* Record excerpts:
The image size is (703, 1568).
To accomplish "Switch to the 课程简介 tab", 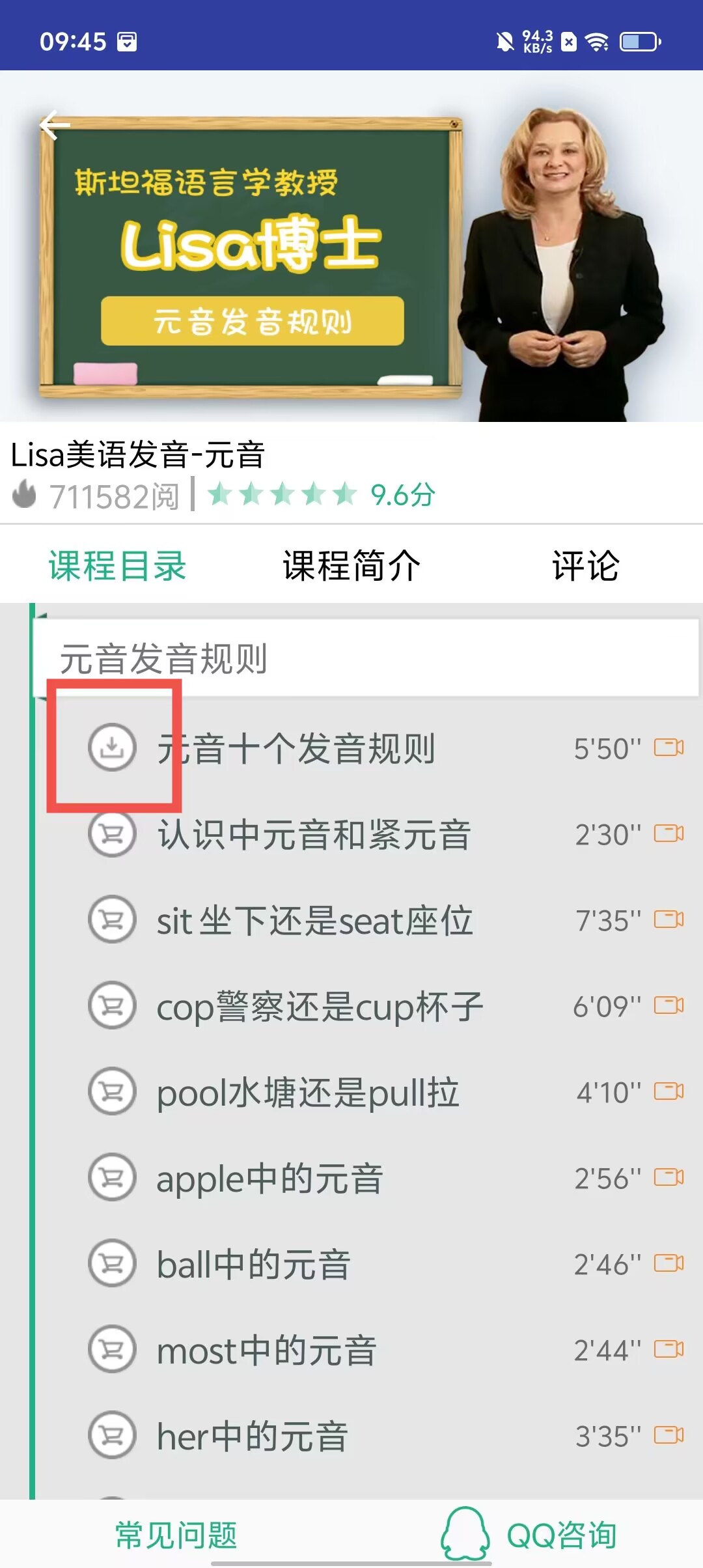I will click(352, 565).
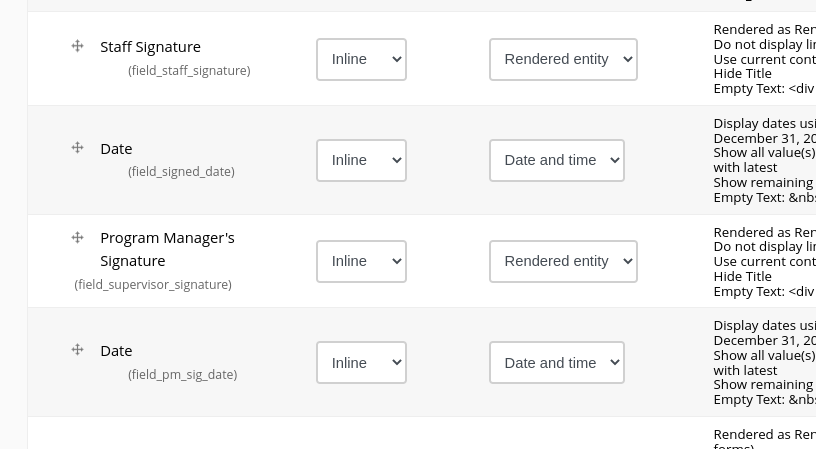Open Rendered entity dropdown for supervisor signature
The image size is (816, 449).
563,261
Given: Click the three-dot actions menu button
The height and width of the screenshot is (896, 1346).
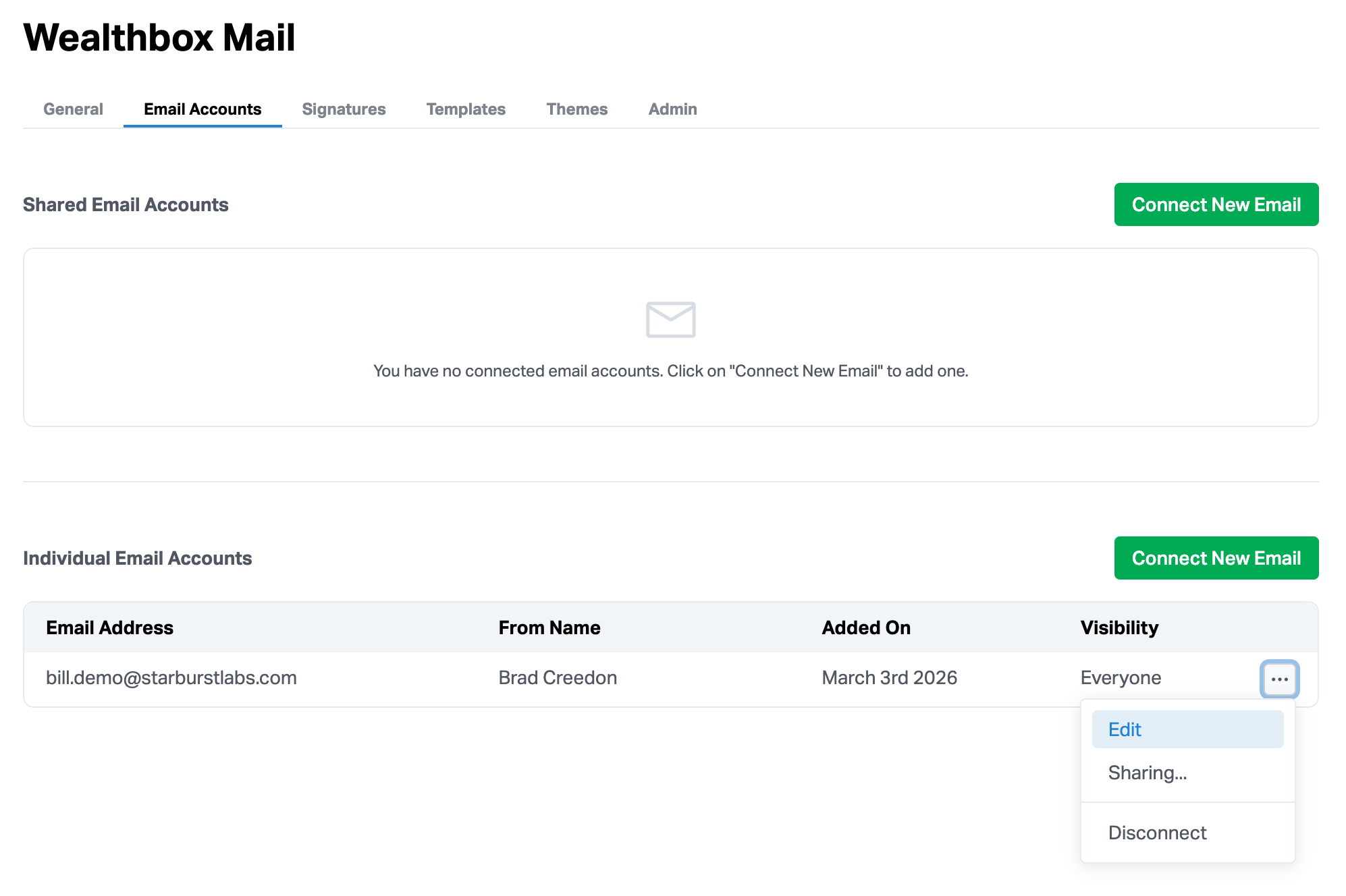Looking at the screenshot, I should (x=1279, y=679).
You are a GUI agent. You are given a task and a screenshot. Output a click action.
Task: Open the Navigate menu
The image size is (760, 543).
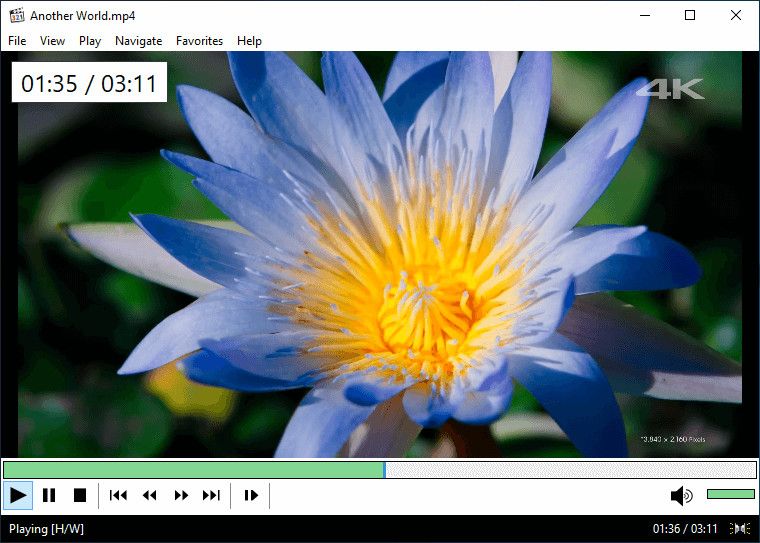(139, 41)
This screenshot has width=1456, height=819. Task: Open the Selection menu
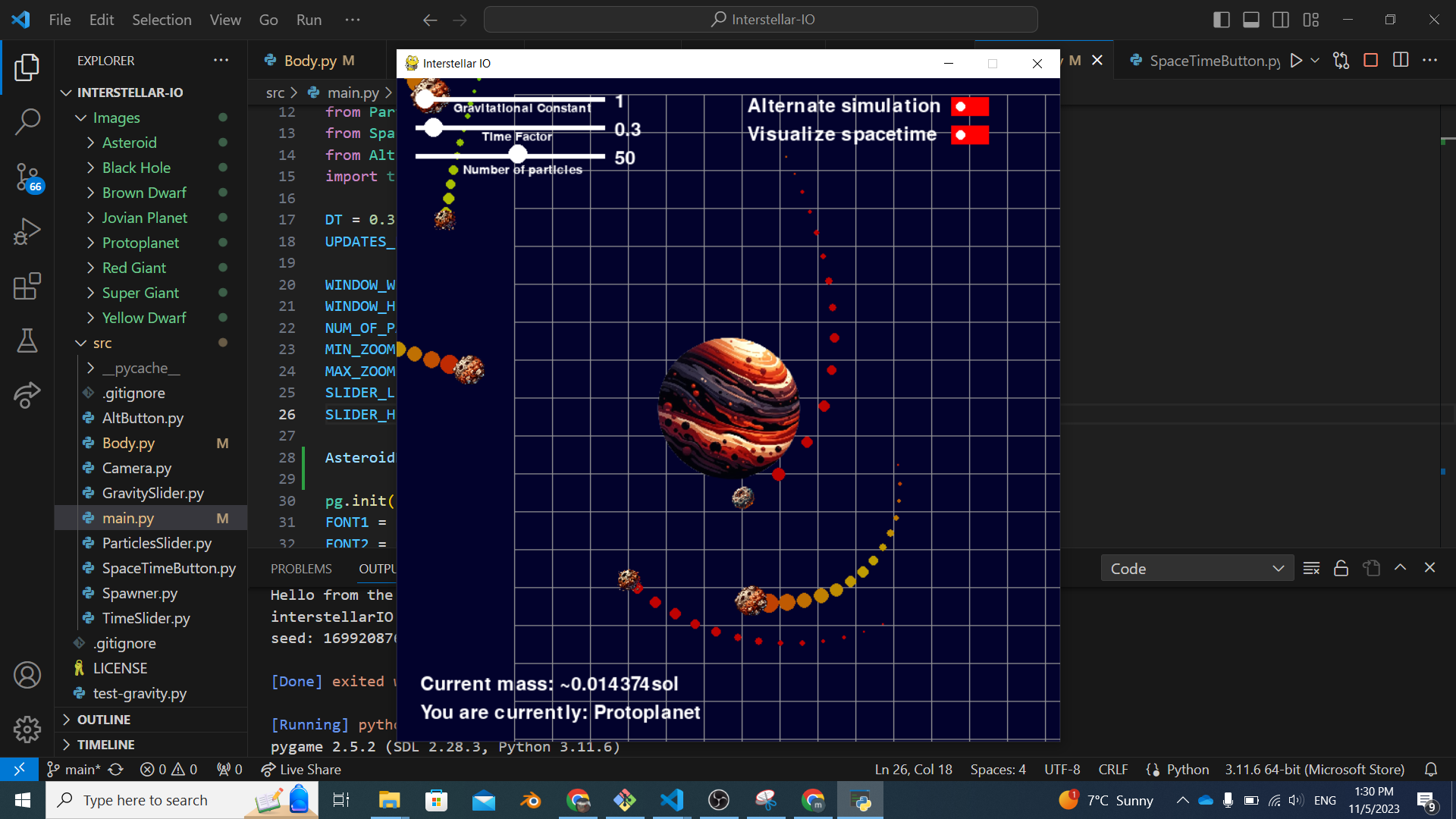(162, 20)
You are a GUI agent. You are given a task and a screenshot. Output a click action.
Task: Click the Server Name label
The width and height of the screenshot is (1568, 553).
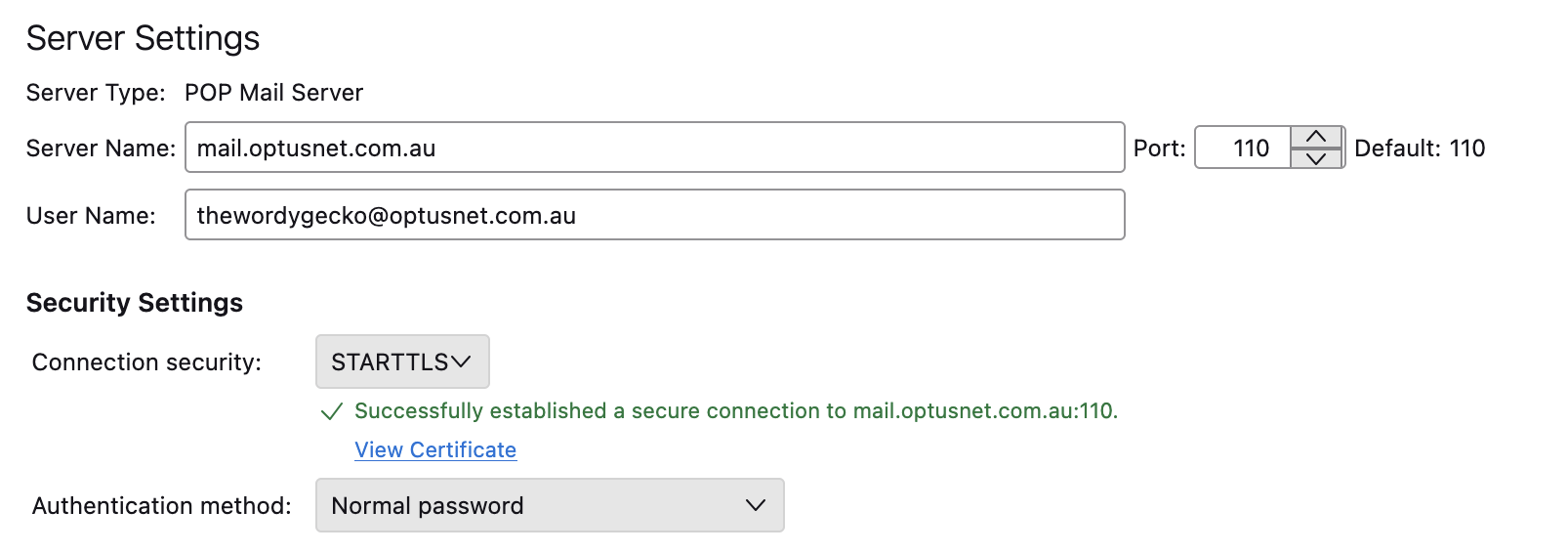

* The request:
Copy every line of the items above, from the line containing "Given: Click the" through the last line of the items, inclusive. Leave out the pictures.

* Worked solution:
Given: Click the three-dot actions menu button
The height and width of the screenshot is (896, 1346).
Looking at the screenshot, I should (x=1279, y=679).
You are a GUI agent. You are given a task and a screenshot. Output a click action.
Task: Open the Navigate menu
The image size is (760, 543).
(139, 41)
This screenshot has width=1456, height=819. Task: Open the Selection menu
(162, 20)
You are a GUI agent. You are given a task and a screenshot. Output a click action.
Task: Click the Server Name label
The width and height of the screenshot is (1568, 553).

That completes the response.